Livestock Vaccination Guideline provides a new vision and guidance for animal health industry
Today NOAH has launched the Livestock Vaccination Guideline, providing support to vets, SQPs and farmers, to help improve the health and welfare of UK sheep and cattle and support farm resilience and sustainable improvements in productivity.
Preventing and controlling disease on farm has never been more important, in the face of new agriculture policies, evolving disease challenges, new trading arrangements and the urgent need to meet environmental sustainability goals in response to climate change. Healthier animals mean better welfare and more sustainable farming. A preventative health approach for UK livestock, supported through vaccination, is an integral part of achieving this.
The new NOAH guideline brings together current veterinary clinical experience and research to demonstrate a proactive, best practice approach to vaccination in the dairy, beef and sheep sectors. The guideline encourages discussion between vets and farmers to help them apply effective vaccination strategies on farm, catalysing change to ensure that the benefits from livestock vaccination are realised.
At the launch of the guideline Dawn Howard, Chief Executive of NOAH, along with the authors of the guidance, Jonathan Statham, Fiona Lovatt and Joe Henry, discussed the importance of an effective livestock vaccination strategy, and how vaccines must be utilised to their best advantage to keep our animals and ourselves, healthy.
This NOAH Guideline supports UK animal health and welfare ambitions, food security and safety and advances the competitiveness of the produce from our livestock. The Livestock Vaccination Guideline is available here.
Dawn Howard, Chief Executive of NOAH said:
“Prevention of disease is at the heart of NOAH’s vision for animal health and welfare in UK farming and our Livestock Vaccination Guideline aims to ensure that those who make decisions about animal health and vaccination across the industry and on the farm have access to best practice guidance.
“We are focusing on priority diseases and those conditions where increased uptake of vaccination can make a real difference to the level of disease across animal populations.
“This will not only help improve health and welfare on individual farms but also help raise health and welfare levels across the whole country, meaning UK farming will be better equipped to provide safe, high-quality and nutritious food, while also delivering the environmental benefits from healthier animals.
“Livestock vaccination can be complex, but provides huge benefits, not just for animal health and welfare, but also has a positive impact on food, economic and job security in the UK. Having the right tools, medicines and technology to provide adequate prevention, diagnostics, monitoring and treatment has never been more important.
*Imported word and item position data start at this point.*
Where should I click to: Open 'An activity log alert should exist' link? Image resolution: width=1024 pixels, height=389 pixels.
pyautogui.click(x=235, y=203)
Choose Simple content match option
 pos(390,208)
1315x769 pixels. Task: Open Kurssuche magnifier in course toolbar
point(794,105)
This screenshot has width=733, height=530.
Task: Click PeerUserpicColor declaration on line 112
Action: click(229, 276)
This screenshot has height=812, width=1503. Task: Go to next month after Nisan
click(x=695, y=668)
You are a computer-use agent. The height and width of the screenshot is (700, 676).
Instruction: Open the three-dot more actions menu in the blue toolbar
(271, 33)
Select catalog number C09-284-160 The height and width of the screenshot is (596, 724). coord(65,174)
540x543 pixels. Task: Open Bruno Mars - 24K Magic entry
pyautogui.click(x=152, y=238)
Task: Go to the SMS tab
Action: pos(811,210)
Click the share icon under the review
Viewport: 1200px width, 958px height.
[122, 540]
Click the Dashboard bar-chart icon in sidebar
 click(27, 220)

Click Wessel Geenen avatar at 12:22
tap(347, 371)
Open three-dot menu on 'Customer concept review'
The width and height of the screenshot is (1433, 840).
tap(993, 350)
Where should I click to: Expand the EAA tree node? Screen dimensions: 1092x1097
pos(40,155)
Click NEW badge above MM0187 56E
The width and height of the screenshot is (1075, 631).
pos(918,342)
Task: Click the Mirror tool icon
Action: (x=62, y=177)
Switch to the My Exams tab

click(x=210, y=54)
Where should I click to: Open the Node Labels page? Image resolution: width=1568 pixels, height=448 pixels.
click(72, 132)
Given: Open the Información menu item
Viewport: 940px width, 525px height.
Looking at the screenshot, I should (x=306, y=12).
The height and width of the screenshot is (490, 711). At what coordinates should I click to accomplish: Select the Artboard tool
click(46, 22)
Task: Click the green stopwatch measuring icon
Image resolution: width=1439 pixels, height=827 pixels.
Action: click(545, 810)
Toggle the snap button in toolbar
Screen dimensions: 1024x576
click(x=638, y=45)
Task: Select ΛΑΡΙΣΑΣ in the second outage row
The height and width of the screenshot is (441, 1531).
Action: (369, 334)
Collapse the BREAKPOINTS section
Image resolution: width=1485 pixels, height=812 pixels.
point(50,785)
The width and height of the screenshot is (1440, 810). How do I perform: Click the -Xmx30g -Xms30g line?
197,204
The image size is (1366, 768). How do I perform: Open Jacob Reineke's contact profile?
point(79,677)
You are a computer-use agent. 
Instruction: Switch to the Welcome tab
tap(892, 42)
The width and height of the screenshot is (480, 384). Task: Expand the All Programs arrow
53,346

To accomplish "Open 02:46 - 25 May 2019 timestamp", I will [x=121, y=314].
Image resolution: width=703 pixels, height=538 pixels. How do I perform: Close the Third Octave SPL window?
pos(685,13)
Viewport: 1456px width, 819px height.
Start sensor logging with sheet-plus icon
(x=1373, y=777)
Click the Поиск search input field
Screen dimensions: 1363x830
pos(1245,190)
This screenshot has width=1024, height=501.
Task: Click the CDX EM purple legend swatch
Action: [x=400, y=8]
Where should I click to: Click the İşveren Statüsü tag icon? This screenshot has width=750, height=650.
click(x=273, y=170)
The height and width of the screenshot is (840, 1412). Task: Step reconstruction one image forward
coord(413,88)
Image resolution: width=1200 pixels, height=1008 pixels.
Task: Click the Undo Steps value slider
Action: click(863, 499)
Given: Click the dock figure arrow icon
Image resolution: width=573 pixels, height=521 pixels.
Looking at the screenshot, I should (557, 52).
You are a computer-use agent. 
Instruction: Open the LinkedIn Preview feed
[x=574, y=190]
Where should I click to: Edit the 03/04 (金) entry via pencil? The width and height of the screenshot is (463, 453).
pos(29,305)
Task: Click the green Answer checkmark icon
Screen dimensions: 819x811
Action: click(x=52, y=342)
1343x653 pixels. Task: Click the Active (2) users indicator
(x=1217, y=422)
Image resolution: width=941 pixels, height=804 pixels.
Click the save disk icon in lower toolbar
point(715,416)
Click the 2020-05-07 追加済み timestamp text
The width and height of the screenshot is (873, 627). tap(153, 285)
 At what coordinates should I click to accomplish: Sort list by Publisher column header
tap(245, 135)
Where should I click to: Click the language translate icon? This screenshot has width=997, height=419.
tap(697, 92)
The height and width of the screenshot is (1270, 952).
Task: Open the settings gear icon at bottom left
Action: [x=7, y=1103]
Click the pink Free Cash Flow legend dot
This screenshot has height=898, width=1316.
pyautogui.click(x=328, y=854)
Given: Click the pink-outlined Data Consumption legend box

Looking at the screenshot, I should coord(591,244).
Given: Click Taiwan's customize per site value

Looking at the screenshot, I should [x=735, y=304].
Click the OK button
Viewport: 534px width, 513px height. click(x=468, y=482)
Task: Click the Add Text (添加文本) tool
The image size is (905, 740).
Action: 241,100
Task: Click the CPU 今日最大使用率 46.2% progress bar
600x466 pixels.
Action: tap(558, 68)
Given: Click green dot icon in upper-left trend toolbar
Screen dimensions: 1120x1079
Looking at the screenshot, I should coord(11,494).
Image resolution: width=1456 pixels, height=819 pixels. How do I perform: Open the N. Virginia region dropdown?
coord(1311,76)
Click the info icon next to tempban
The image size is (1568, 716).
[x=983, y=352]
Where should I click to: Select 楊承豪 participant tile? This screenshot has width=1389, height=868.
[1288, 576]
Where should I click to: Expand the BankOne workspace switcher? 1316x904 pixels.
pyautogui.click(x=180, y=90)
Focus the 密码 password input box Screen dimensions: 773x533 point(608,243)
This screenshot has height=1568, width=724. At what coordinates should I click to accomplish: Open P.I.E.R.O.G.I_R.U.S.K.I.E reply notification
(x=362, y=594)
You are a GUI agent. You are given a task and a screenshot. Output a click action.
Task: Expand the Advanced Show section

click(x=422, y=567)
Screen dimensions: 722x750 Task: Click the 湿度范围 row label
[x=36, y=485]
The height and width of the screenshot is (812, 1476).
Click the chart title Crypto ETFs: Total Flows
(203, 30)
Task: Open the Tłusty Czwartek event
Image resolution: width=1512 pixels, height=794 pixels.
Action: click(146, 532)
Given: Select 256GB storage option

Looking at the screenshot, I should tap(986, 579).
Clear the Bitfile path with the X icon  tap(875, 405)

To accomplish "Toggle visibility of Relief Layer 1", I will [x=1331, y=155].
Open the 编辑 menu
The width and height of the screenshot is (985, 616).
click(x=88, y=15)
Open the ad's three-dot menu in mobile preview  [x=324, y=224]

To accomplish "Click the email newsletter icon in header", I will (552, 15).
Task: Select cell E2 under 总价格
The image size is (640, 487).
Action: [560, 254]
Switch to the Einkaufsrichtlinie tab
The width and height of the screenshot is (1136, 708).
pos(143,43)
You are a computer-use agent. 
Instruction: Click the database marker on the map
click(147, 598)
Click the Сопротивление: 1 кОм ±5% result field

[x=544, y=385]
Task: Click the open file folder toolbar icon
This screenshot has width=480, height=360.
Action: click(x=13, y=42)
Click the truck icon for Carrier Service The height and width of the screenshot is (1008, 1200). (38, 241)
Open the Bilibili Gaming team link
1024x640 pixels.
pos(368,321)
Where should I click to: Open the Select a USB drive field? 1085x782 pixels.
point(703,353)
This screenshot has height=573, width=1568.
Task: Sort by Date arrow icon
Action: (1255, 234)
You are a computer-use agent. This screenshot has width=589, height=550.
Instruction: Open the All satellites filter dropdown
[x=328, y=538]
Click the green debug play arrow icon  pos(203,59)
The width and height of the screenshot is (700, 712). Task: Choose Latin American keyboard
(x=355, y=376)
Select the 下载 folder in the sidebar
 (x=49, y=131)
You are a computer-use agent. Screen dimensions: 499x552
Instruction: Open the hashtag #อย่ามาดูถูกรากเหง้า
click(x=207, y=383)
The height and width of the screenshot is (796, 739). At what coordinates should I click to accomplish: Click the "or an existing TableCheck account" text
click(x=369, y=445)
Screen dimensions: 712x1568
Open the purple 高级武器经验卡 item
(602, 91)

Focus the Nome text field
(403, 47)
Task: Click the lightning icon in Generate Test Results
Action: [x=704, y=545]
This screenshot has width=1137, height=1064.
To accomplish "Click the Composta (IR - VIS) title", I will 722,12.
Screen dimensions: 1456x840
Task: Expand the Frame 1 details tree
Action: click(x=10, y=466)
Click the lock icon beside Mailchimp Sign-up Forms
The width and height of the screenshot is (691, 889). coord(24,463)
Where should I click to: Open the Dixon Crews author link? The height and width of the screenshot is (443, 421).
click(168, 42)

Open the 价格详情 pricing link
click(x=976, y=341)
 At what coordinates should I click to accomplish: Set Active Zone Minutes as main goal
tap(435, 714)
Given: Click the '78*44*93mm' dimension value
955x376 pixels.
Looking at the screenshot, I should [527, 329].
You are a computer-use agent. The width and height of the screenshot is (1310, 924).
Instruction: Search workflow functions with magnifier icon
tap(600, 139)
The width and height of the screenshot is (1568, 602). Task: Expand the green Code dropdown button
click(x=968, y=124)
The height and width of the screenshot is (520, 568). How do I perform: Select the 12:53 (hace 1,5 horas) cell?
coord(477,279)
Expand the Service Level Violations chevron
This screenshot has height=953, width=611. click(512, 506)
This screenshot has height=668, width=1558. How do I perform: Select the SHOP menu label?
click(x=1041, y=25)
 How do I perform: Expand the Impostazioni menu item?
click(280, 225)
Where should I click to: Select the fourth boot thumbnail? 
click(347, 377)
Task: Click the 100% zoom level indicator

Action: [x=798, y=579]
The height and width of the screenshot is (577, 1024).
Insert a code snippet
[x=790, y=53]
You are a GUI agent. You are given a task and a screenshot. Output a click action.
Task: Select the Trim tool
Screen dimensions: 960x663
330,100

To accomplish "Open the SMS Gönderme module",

“We would like to thank Jonathan Statham, Fiona Lovatt and Joe Henry for their extensive work in bringing together the insight and expertise needed for this comprehensive document.
“As well as helping ensure the vaccines we have available today are used most effectively, NOAH members are working on pioneering new vaccines for existing diseases, including those which can help against disease that may develop in the future, benefiting not only animals, but also humans.
Jonathan Statham, Chair of the Animal Health and Welfare Board for England said:
“Vaccination can have a major positive impact on animal health and welfare, One Health and sustainable farming, but how well is the true potential of vaccination really being harnessed and how can we improve our current approach? To answer this question requires a fresh and challenging review of current practice, which is what this guideline aims to achieve.”
Fiona Lovatt, Royal College of Veterinary Surgeons recognised specialist in sheep health said:
“The last couple of years have demonstrated the key importance of vaccination as a tool to ensure good human health. In a similar way, vaccination has a vital role to play in terms of ensuring good health, welfare, productivity and sustainability of our livestock herds and flocks.”
Joe Henry, Royal College of Veterinary Surgeons recognised advanced practitioner said:
“Vaccination has many roles to play in delivering more profitable, sustainable, and higher welfare beef production, from helping to achieve good fertility in beef cows to reducing the impact of disease in calves, ranging from slow growth rates, morbidity and mortality.”